Of the entries below, repeat exactly only those lines from the one containing "Instruction: Select the" through the last line, with pictures omitted.

◆ Supplied data:
^^^^^^^^
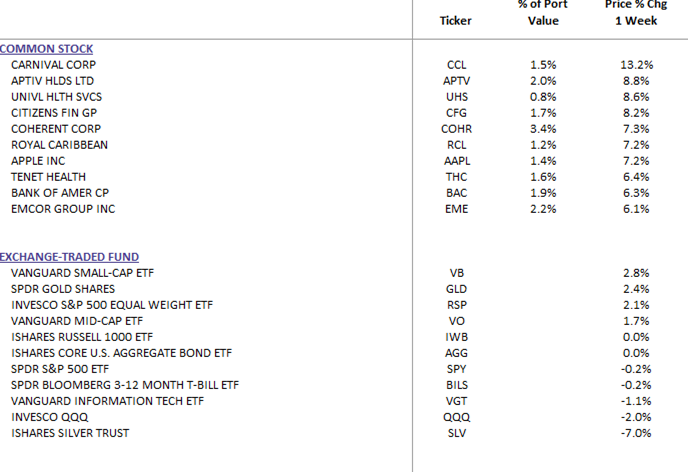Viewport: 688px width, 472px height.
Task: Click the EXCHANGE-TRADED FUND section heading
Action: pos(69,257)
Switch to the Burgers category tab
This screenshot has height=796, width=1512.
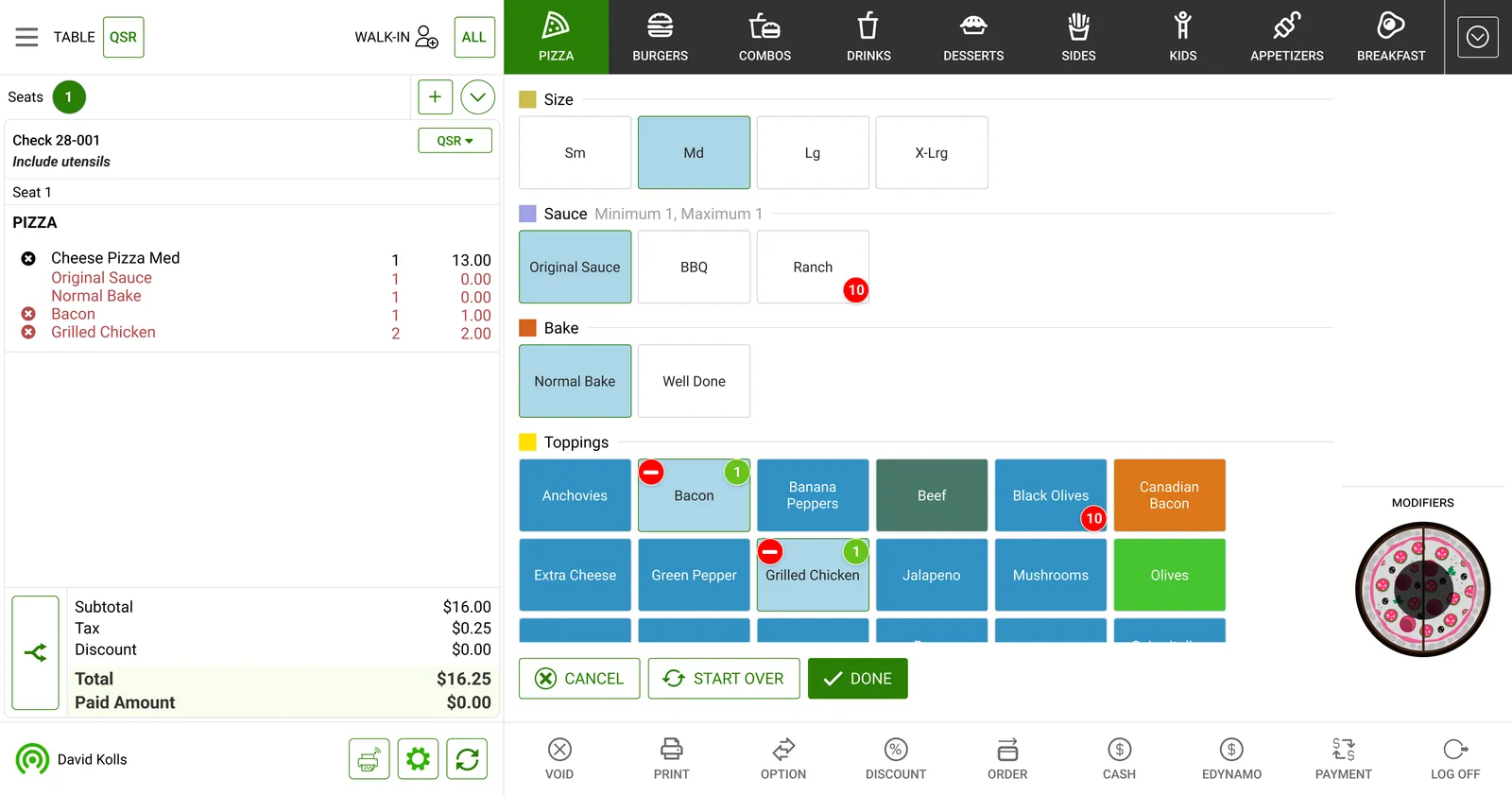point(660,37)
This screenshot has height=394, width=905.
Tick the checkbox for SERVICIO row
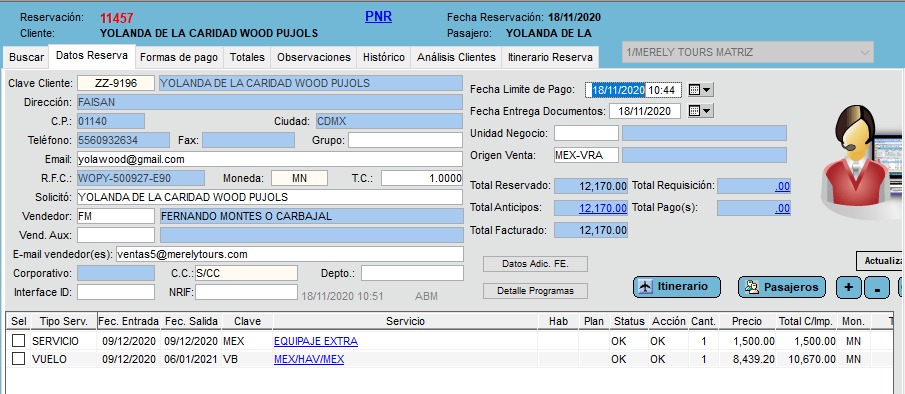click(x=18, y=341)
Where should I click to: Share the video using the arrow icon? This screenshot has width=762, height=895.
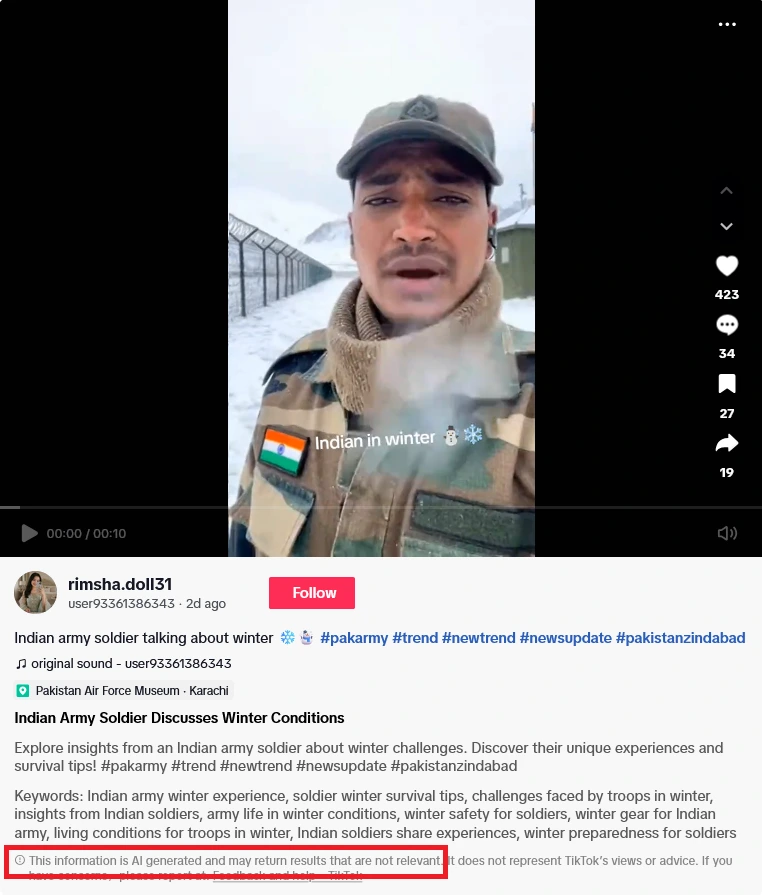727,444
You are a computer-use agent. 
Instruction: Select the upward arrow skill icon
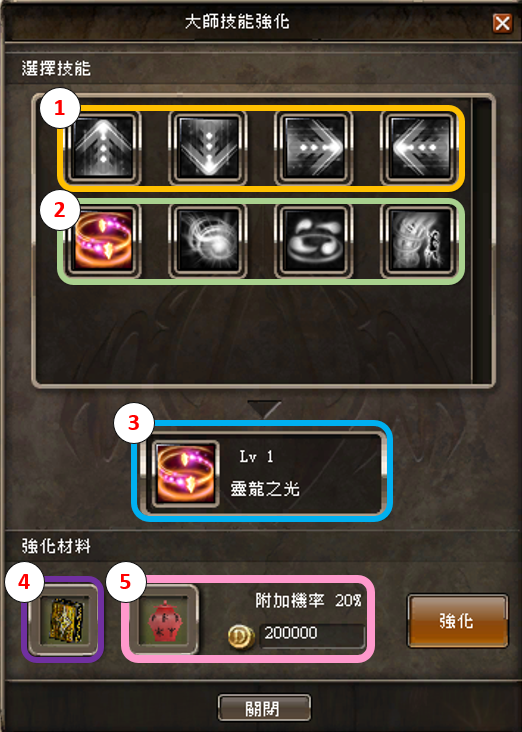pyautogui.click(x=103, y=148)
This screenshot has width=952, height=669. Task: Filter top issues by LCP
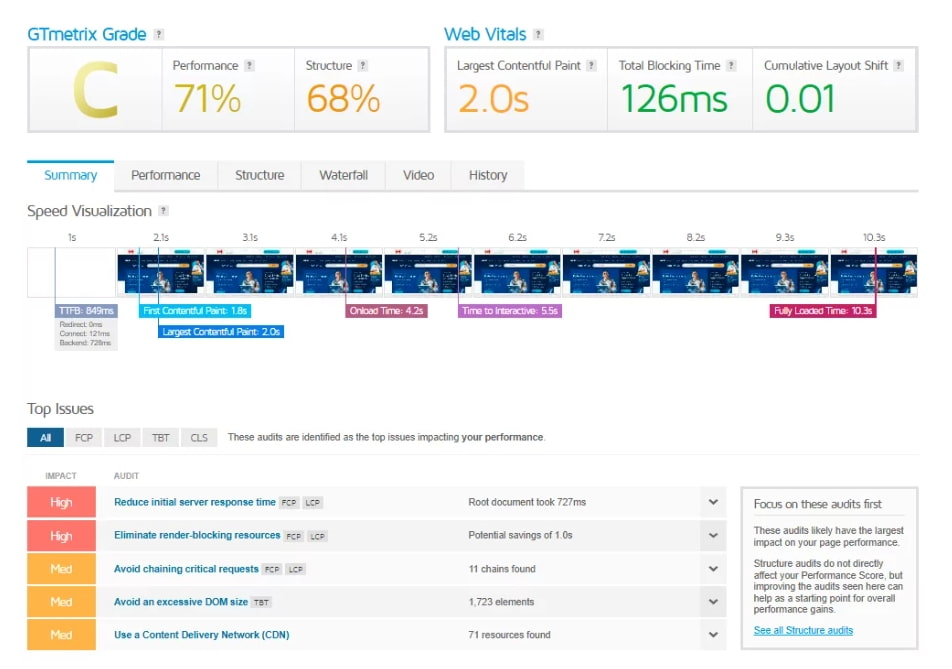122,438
^^^^^^^^
◆ Reply:
Instruction: Select the upward arrow skill icon
pyautogui.click(x=103, y=148)
This screenshot has width=952, height=669. Task: Filter top issues by LCP
122,438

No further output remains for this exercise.